Which distinct command-line options are passed to git merge-tree in the test_expect_code command lines of the patch review? List each option once, without its value.

** Document **
━━━━━━━━━━

The latter of which you didn't include in the manual?  Also,
unique_conflicts seems like something that is trivial to understand
from the coding perspective, but probably require quite a bit more
explanation from the manual.  For example, if objectname is included
in the format, unique-conflicts is essentially a no-op.  And that's
the default...so, you'd probably have to spend time in the manual
explaining under what circumstances it's useful.  I'm also not sure if
a user who wanted (mode, path) would want unique_conflicts to default
to 1; it may be something only meaningful in the particular case of
"just give me conflicted filenames".

>                 OPT_BOOL_F(0, "allow-unrelated-histories",
>                            &o.allow_unrelated_histories,
>                            N_("allow merging unrelated histories"),
>                            PARSE_OPT_NONEG),
> +               OPT__ABBREV(&o.abbrev),
>                 OPT_END()
>         };
>
> diff --git a/t/t4301-merge-tree-write-tree.sh b/t/t4301-merge-tree-write-tree.sh
> index 4de089d976d..e6354b2d284 100755
> --- a/t/t4301-merge-tree-write-tree.sh
> +++ b/t/t4301-merge-tree-write-tree.sh
> @@ -93,7 +93,7 @@ test_expect_success 'Barf on too many arguments' '
>  '
>
>  test_expect_success 'test conflict notices and such' '
> -       test_expect_code 1 git merge-tree --write-tree --exclude-modes-oids-stages side1 side2 >out &&
> +       test_expect_code 1 git merge-tree --write-tree --conflict-format="%(path)" side1 side2 >out &&
>         sed -e "s/[0-9a-f]\{40,\}/HASH/g" out >actual &&
>
>         # Expected results:
> @@ -115,8 +115,35 @@ test_expect_success 'test conflict notices and such' '
>         test_cmp expect actual
>  '
>
> +test_expect_success 'merge-tree --unique-conflicts is the default' '
> +       test_expect_code 1 git merge-tree --write-tree --conflict-format="%(path)" --no-messages side1 side2 >out &&
> +       sed 1d <out >actual &&
> +       cat >expect <<-\EOF &&
> +       greeting
> +       whatever~side1
> +       EOF
> +       test_cmp expect actual &&
> +
> +       test_expect_code 1 git merge-tree --write-tree --conflict-format="%(path)" --no-messages side1 side2 >out2 &&
> +       sed 1d <out2 >actual2 &&
> +       test_cmp actual actual2
> +'
> +
> +test_expect_success 'merge-tree --no-unique-conflicts' '
> +       test_expect_code 1 git merge-tree --write-tree --conflict-format="%(path)" --no-unique-conflicts --no-messages side1 side2 >out &&
> +       sed 1d <out >actual &&
> +       cat >expect <<-\EOF &&
> +       greeting
> +       greeting
> +       greeting
> +       whatever~side1
> +       whatever~side1
> +       EOF
> +       test_cmp expect actual
> +'
> +
>  test_expect_success 'Just the conflicted files without the messages' '
> -       test_expect_code 1 git merge-tree --write-tree --no-messages --exclude-modes-oids-stages side1 side2 >out &&
> +       test_expect_code 1 git merge-tree --write-tree --no-messages --conflict-format="%(path)" side1 side2 >out &&
>         sed -e "s/[0-9a-f]\{40,\}/HASH/g" out >actual &&
>
>         test_write_lines HASH greeting whatever~side1 >expect &&
diff mbox series

Patch

diff --git a/Documentation/git-merge-tree.txt b/Documentation/git-merge-tree.txt
index 160e8f44b62..55bb7bc61c1 100644
--- a/Documentation/git-merge-tree.txt
+++ b/Documentation/git-merge-tree.txt
@@ -38,6 +38,11 @@  See `OUTPUT` below for details.

━━━━━━━━━━

** Supplied material **
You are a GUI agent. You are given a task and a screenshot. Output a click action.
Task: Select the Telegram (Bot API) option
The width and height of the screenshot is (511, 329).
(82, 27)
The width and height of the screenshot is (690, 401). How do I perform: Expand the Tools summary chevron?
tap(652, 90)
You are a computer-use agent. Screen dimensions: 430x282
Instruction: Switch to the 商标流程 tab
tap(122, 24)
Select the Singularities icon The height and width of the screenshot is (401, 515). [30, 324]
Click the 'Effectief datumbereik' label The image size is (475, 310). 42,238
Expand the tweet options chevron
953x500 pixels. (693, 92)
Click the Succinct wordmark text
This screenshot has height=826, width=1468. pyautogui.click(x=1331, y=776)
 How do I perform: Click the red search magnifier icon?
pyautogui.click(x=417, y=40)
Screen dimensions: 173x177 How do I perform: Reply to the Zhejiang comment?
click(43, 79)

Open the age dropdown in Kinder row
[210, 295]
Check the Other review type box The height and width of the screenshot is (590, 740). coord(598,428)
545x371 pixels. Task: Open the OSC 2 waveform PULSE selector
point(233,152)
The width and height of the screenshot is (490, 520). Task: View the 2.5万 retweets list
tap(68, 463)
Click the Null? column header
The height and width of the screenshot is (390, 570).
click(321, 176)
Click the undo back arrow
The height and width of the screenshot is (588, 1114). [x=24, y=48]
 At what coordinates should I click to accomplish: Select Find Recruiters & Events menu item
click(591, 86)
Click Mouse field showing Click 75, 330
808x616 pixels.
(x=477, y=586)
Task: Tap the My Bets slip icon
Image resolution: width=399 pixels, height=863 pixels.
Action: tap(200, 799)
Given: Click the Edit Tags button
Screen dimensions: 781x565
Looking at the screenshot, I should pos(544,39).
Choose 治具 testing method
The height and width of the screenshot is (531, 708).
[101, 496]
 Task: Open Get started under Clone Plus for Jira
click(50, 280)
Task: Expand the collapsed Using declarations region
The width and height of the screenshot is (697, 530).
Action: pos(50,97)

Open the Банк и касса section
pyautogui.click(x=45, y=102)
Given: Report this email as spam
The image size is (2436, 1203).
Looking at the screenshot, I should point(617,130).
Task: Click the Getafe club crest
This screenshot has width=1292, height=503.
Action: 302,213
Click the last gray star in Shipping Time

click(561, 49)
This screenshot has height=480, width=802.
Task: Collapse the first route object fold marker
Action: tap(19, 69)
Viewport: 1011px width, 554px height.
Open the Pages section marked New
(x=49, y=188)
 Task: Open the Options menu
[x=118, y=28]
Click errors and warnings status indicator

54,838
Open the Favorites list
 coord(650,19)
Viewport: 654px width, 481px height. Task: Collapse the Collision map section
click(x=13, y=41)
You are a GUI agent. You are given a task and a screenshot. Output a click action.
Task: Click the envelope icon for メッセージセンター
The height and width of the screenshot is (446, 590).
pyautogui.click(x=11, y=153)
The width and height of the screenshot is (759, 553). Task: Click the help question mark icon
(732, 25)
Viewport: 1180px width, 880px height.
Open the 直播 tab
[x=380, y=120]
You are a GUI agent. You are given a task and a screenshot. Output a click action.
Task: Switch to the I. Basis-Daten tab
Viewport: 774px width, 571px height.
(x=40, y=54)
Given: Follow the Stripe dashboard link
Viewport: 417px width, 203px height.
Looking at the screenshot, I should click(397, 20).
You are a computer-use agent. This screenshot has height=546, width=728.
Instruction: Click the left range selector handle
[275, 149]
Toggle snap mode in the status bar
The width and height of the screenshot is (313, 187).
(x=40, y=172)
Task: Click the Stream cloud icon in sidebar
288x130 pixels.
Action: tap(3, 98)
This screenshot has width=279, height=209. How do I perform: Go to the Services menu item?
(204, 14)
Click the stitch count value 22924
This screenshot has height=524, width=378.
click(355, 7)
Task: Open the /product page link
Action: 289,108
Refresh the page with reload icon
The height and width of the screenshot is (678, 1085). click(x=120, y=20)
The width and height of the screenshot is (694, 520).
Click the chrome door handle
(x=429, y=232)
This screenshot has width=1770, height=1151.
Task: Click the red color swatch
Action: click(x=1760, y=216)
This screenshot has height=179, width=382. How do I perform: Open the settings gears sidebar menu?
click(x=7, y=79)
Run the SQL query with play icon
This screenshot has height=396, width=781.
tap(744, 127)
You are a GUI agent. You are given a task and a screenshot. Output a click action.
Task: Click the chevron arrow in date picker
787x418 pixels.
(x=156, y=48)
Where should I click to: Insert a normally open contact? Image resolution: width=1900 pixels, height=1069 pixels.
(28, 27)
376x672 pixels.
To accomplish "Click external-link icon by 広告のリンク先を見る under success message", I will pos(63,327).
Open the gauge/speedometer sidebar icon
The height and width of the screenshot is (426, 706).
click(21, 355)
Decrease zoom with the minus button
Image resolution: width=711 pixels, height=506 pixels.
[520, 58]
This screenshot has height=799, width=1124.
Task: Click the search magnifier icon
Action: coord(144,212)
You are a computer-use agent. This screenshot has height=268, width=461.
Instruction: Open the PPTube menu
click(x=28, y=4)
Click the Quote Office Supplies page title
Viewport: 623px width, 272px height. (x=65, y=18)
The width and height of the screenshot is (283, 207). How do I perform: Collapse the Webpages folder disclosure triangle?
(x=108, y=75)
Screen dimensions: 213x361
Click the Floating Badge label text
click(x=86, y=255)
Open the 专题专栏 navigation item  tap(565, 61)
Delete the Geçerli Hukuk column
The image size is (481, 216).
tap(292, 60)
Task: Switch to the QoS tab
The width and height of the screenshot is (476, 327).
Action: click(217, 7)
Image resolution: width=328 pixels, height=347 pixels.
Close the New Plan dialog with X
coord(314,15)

━━━━━━━━━━

** Reply **
--write-tree
--exclude-modes-oids-stages
--conflict-format
--no-messages
--no-unique-conflicts